Debora Spar on the Dilemma of Modern Women
Debora Spar has what I feel is good advice for modern women in her Daily Beast essay “Why Women Should Stop Trying to Be Perfect.” I have no first-person authority on dilemmas that women face, but having been born in 1960, I watched the Second Wave of Feminism and the Third Wave of Feminism with interest from their inceptions. I recommended this essay to my daughter.
Debora has useful things to say about how inequality in the sharing of household burdens–and in particular, the unequal sharing of child care–affects how women fare in the workforce as well:
…women who juggle children and jobs will still face a discrete and serious set of tensions that simply don’t confront either men (except in very rare cases) or women who remain childless….

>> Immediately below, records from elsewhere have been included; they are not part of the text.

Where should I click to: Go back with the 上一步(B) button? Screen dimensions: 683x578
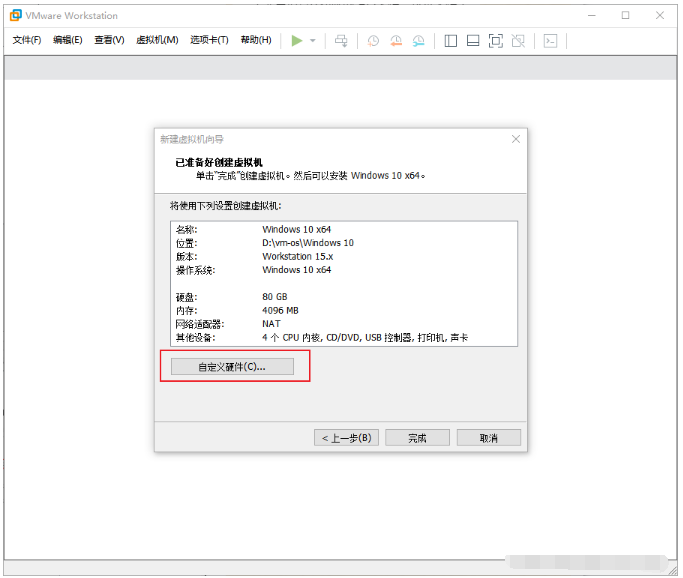pyautogui.click(x=346, y=438)
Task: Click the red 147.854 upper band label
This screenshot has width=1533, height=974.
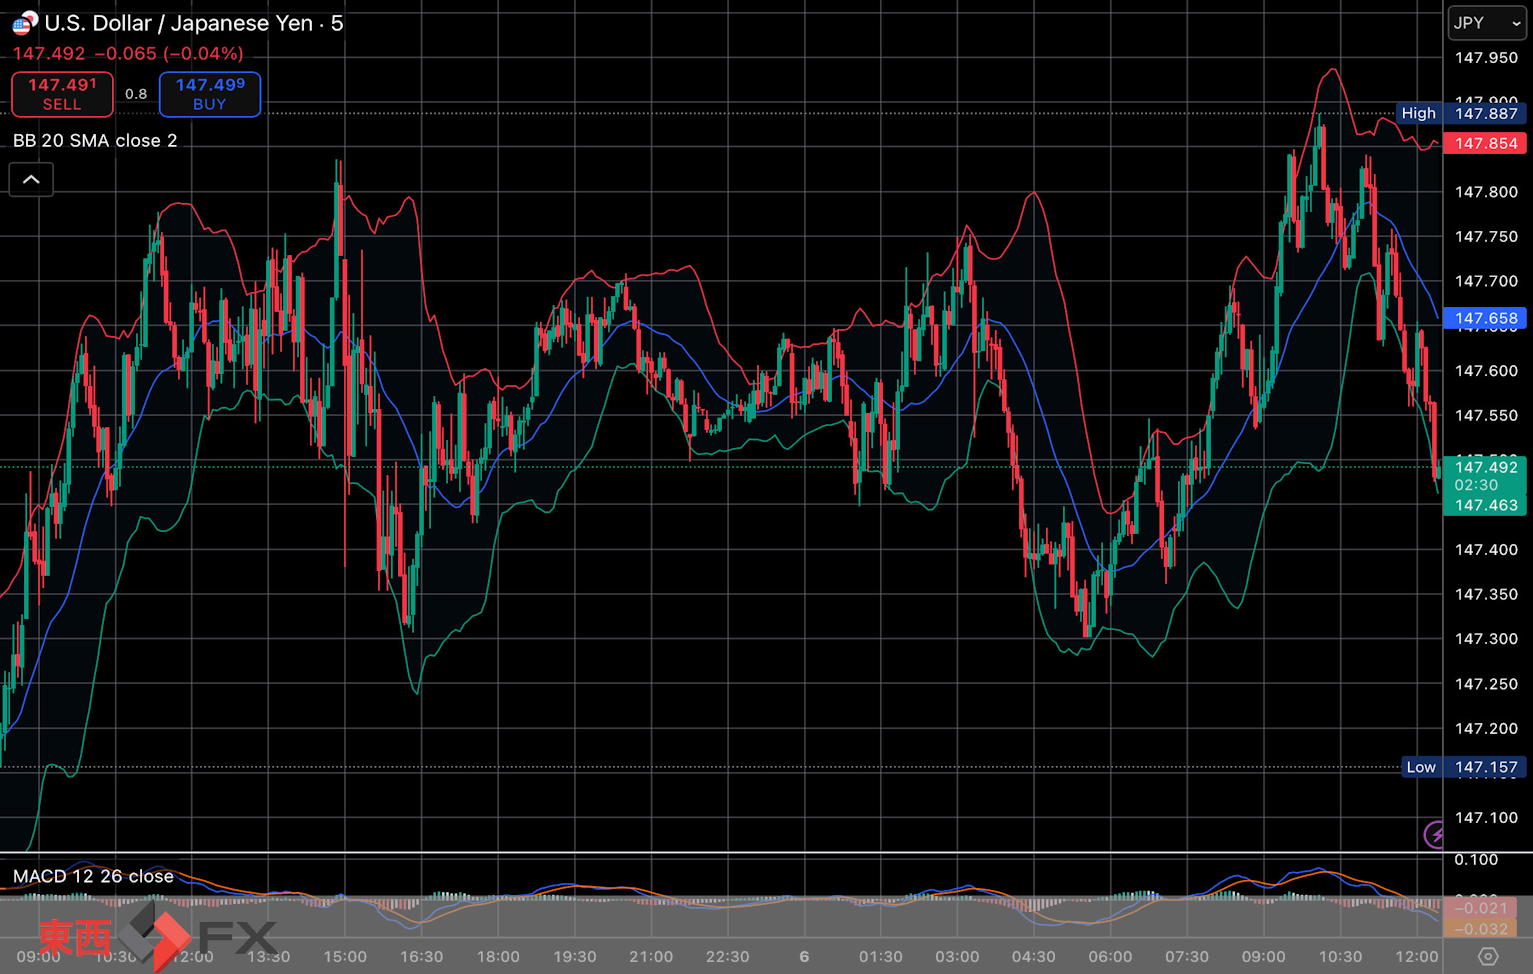Action: point(1485,143)
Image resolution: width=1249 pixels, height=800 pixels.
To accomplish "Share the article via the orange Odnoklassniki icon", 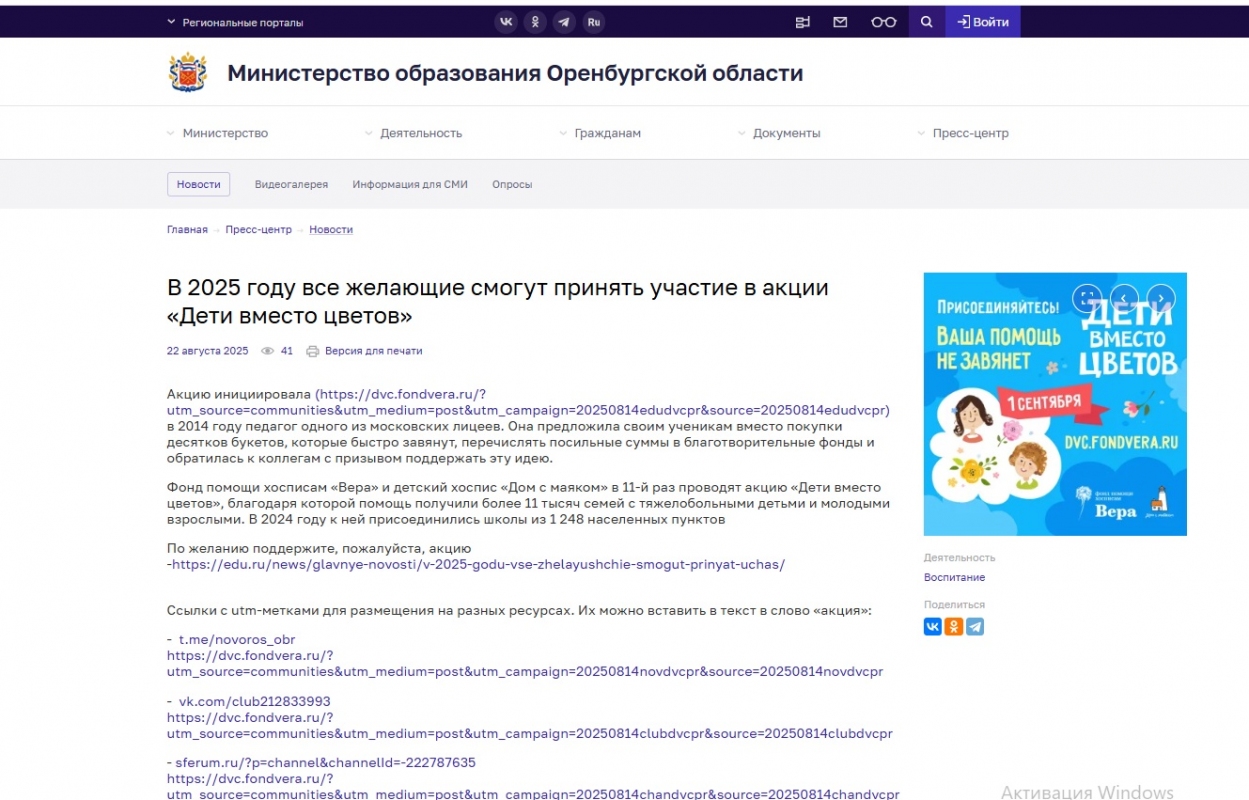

Another piece of the puzzle sits closer to home, where parity remains frustratingly elusive and women still consistently log more hours than their mates. Between 1965 and 2000, the number of working mothers in the United States rose from 45 to 78 percent of all mothers, and the average time that an American woman spent in the paid labor force increased from 9 to 25 hours a week. Yet women were still devoting nearly 40 hours a week to family care: housework, child care, shopping. Men, by contrast, spent only 21, most of which were devoted to fairly discrete and flexible tasks like mowing the lawn, washing the car, and tossing softballs with the kids. (Try this. See who in any household schedules the kids’ dental appointments. My own husband, lovely though he is, seems not to be aware that our children even have teeth.)
At work, Debora points out how the true marginal products of women are often underestimated because women are less boastful than men and because the ways in which they contribute to balanced decision-making and the output of others are not fully counted:
Let me say what is often forbidden: women may differ from men in a whole range of important ways. In the aggregate, as research has shown, they may be less comfortable with outsize risk than men, and more inclined toward caution. They may be less directly confrontational, and slower to boast of their talents and successes. They may prize consensus over discord and favor personal relationships over hierarchical ones. Rather than wishing these differences away, or pretending they don’t exist, we need to analyze them, understand them, and then talk to one another about how best to create a world shaped by a diversity of styles and patterns; a world driven by women’s skills and interests and passions as much as by men’s.
Debora also has some wise words about the costs of political correctness:
Thankfully, the time for this evolution is now ripe. Millions of men have watched their daughters play soccer, their mothers launch companies, their sisters struggle to compete. They have invested in female employees who subsequently quit and have wondered, later in their own lives, whether they asked their wives to sacrifice too much on their behalf. Most of these men genuinely want women to succeed.
But they don’t know how to make the right changes and are generally not party to the conversations that women have among themselves. All too often, women are scared of raising the topic of gender with men, thinking it will brand them as radicals or troublemakers, while men are terrified of saying or doing anything that might classify them as politically incorrect. The result, of course, is that no one says anything productive at all. Women mutter to themselves about their continued exploitation, men mumble platitudes and hire high-priced diversity consultants, and nothing changes.
Finally, Debora has two key pieces of advice for women juggling both work and children in the world as it is now:
- Let some things go.
- If you can’t live near extended family, try to put together a group of friends who can serve as a surrogate extended family.
I like both of these points. On the first point, let me add this thought of my own:
If you think “setting priorities” is a pleasant platitude, you don’t understand what it really is. “Setting priorities” is the brutal process of deciding which things won’t get done.